Честно говоря, долгие годы я не мог взять в толк, отчего он запомнился мне так хорошо и отчетливо, ведь, казалось бы, мы не провели вместе и четверти часа. Да что там, и десяти минут не провели! Почему же тогда?.. Скажите, вот у вас задерживаются в памяти образы случайно повстречавшихся пьяниц? В последнее время их развелось так много, что удивляться подобному малоприятному столкновению не приходится. Более того, ведут себя такие субъекты совершенно предсказуемо и однообразно. Однако встреча с этим человеком бережно хранится в моем сознании вплоть до мельчайших подробностей.

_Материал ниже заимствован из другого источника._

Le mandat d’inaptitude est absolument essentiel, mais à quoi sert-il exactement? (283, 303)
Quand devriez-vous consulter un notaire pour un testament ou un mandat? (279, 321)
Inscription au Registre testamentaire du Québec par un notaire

Возможно, причина состоит в том, что с самого начала и до сих пор я не уверен, пьян он был или нет.

Мы столкнулись в фойе лондонского отеля «Montague on the Gardens» в Блумсбери, где я остановился, будучи в командировке. Мое временное пристанище, расположенное в двух шагах от Британского музея, дарило мне ничуть не меньше радости, чем его сосед, для работы в котором я и приехал. Чего стоит одно только здание георгианской эпохи, которое занимала гостиница! Так что дни напролет я трудился в British Museum, штудируя экспозицию, изучая архивы и делая выписки для своего исследования, а вечерами возвращался в блистательное убежище некогда герцогского поместья. Еще десять лет назад мне не хватило бы смелости даже мечтать о такой жизни, но должность и статус признанного профессора истории искусств сделали ее для меня нормой. Впрочем, до сих пор я не перестаю восхищаться этим, и каждое утро просыпаюсь преисполненным восторга и счастья.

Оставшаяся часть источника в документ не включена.